The Petitioner asserts that the principles of res judicata and/or collateral estoppel operate to bind DALA to Magistrate Fink's earlier conclusions. This claim is erroneous.
Magistrate Fink's findings as to disability and causation are not binding in this appeal.
The doctrine of res judicata, or claim preclusion, only applies where there has been a final judgment on the merits of a case and the issues that have been litigated are the same. Com. v. Purdy, 408 Mass. 681, 686 (1990). The Respondent correctly argues that DALA's 2006 decision cannot be construed as a final judgment. See id. (holding that res judicata did not apply because there was no final judgment where the trial court determined that a matter was not properly before it because the defendant had not been examined by two qualified examiners, as required under statute). Moreover, the doctrine of res judicata only applies where the previous final judgment is on the merits of a case. The doctrine is inapplicable where the earlier judgment speaks to a technical or procedural matter. Hacker v. Beck, 325 Mass. 594, 598 (1950). Magistrate Fink's 2006 Decision was rendered on a threshold, preliminary matter. The question before her at that time was : did the Board err in denying Ms. River's application without first convening a Medical Panel? While the same factual issues may have arisen in both appeals, neither the legal standards applied nor the ultimate issue decided in the earlier appeal are the same in the current appeal. It should also be noted here that Magistrate Fink rendered her Findings of Fact in the 2006 case after the testimony of only one witness.
The doctrine of collateral estoppel does not render Magistrate Fink's 2006 Findings of Fact binding in this appeal. The doctrine of collateral estoppel bars relitigation of the issues fully litigated and determined in a prior action. Kobrin v. Board of Registration in Medicine, 444 Mass. 837, 843 (2005). However, in order for the doctrine to apply, the applicable legal standards and burdens of proof must be identical in the two actions. See, e.g., Jarosz v. Palmer, 436 Mass. 526, 531(2002). In the 2006 case, Magistrate Fink was posed with the legal question of whether Ms. Rivers had put forth sufficient evidence to make out a prima facie case that she would be entitled to accidental disability benefits. This determination is distinct from the legal issue that is the subject of the present appeal (i.e., can Ms. Rivers prove, by a preponderance of the evidence, that she is entitled to accidental disability benefits?). Because of the different legal standards applied in each, the doctrine of collateral estoppel does not apply and a full evidentiary hearing on Ms. Rivers' entire claim is appropriate.
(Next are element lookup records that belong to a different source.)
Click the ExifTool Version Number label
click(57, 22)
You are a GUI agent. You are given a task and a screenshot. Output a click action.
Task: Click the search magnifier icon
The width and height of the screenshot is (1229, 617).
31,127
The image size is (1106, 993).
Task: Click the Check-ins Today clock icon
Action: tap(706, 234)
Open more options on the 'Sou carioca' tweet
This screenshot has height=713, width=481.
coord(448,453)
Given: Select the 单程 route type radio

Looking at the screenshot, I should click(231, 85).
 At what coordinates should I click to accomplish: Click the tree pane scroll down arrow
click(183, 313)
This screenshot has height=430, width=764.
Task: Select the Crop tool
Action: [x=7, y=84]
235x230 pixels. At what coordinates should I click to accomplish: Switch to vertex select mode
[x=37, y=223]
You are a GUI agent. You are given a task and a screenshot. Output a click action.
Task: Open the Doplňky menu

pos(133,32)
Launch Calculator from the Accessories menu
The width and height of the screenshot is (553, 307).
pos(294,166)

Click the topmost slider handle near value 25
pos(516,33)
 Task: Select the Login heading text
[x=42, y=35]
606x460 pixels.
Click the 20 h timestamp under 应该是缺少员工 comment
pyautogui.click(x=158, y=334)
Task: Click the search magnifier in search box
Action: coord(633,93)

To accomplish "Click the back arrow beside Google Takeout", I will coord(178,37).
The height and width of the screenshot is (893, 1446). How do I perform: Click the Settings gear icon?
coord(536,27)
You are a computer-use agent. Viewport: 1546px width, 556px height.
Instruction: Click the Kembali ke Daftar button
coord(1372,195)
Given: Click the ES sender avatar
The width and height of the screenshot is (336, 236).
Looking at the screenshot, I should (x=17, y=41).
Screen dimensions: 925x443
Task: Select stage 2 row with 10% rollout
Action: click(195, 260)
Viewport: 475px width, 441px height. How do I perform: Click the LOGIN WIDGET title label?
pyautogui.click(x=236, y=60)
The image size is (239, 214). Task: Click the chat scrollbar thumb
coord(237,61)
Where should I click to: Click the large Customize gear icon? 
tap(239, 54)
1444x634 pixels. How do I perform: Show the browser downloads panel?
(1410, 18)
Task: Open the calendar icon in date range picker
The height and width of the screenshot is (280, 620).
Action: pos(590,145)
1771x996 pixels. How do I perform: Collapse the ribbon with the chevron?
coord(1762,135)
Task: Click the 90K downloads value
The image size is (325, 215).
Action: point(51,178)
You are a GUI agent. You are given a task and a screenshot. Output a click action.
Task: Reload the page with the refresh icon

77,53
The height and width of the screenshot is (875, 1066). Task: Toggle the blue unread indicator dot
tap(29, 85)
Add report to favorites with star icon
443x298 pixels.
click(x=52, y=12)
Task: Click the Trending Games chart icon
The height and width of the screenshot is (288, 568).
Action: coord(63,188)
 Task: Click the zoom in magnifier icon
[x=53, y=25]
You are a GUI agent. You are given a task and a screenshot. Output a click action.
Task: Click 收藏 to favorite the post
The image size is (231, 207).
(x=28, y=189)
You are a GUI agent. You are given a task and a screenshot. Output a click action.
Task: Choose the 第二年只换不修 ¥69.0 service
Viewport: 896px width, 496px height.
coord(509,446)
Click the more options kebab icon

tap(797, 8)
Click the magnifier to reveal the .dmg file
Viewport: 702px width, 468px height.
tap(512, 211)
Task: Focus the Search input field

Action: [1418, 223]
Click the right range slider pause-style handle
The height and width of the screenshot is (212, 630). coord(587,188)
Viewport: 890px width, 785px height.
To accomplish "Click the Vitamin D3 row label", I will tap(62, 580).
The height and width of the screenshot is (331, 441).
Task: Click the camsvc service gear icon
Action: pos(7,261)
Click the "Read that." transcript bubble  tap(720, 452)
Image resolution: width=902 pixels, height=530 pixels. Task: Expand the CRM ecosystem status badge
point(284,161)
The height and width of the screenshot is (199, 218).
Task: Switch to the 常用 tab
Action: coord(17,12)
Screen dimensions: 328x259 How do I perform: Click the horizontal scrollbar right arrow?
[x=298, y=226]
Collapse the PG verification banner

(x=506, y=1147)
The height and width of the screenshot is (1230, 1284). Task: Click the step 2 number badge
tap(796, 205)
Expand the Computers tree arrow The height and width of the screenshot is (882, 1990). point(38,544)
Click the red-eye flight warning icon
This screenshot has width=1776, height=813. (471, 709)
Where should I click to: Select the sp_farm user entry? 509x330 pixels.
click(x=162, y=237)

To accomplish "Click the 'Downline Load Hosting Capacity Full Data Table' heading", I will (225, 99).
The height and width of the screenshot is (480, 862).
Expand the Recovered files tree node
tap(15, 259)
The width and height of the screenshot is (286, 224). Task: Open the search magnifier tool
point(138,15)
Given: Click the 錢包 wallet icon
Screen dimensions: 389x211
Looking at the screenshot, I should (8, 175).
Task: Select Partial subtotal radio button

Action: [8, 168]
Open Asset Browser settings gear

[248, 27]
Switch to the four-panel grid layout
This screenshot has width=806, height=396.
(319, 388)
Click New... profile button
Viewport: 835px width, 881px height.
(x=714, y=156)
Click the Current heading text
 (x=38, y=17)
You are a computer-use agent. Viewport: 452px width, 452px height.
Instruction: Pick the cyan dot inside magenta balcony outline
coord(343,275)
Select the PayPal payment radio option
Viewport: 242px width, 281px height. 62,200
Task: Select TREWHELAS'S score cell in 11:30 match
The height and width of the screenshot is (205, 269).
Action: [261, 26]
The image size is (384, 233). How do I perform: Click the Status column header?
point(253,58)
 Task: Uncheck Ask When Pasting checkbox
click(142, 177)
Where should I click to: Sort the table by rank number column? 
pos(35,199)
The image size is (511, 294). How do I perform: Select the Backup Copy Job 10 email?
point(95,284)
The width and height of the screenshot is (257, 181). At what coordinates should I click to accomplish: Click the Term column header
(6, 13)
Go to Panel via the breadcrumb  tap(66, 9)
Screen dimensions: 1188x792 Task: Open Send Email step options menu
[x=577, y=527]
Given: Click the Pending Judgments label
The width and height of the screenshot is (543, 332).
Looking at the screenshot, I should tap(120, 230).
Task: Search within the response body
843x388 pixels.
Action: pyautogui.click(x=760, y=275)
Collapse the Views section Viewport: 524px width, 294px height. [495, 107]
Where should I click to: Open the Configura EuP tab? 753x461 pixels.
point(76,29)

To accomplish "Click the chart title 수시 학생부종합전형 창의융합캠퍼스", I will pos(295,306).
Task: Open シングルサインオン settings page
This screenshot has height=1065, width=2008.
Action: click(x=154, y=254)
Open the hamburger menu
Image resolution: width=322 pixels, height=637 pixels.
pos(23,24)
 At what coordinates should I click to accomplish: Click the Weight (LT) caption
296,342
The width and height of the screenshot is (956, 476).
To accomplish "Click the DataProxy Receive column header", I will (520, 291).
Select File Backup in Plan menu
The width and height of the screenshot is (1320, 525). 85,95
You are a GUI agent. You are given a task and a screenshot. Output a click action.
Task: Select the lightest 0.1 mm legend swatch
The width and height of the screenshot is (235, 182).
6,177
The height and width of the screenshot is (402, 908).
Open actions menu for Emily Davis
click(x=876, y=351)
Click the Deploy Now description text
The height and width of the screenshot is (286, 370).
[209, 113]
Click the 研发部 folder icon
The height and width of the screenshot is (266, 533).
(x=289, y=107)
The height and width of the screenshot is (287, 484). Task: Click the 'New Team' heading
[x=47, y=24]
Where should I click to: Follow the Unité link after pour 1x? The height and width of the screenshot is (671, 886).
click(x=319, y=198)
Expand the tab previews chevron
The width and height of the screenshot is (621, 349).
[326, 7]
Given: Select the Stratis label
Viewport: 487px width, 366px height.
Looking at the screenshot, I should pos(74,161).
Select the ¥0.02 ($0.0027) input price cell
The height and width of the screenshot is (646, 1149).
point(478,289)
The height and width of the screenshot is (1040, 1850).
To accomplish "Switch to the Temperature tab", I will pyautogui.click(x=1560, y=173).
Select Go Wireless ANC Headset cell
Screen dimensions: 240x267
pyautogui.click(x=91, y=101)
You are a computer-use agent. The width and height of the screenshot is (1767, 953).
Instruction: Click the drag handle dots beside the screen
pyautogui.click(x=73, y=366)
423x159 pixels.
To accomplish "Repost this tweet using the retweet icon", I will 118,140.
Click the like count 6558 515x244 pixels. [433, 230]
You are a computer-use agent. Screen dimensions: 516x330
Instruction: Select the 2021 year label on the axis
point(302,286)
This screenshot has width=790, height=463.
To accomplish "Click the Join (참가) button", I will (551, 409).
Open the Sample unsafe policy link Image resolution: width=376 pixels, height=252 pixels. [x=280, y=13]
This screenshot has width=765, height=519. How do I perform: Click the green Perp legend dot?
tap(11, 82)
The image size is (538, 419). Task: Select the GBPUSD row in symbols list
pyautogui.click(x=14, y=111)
Having determined that the earlier litigation and decision do not control Ms. Rivers' latest appeal, I now turn to the question of the range of legal issues to be decided when Ms. Rivers' case proceeds to hearing. Ms. Rivers argues that, because of Magistrate Fink's earlier findings and the Medical Panel's conclusions, there is no genuine issue of material fact as to (1) whether she is disabled and therefore unable to perform the duties of her previous employment with Peabody High School, and (2) whether Ms. Rivers' disability is permanent. Thus, Ms. Rivers concludes that the only remaining issue is that of causation (i.e., did her disability arise out of an incident that occurred during the performance of her duties?). For all the reasons enumerated above, I am not bound by Magistrate Fink's 2006 findings or the Medical Panel's conclusions on disability, permanence or causation. . De novo review of all three § 7(1) criteria is therefore appropriate.
Based on the foregoing, the Petitioner's Motion for Summary Decision is DENIED.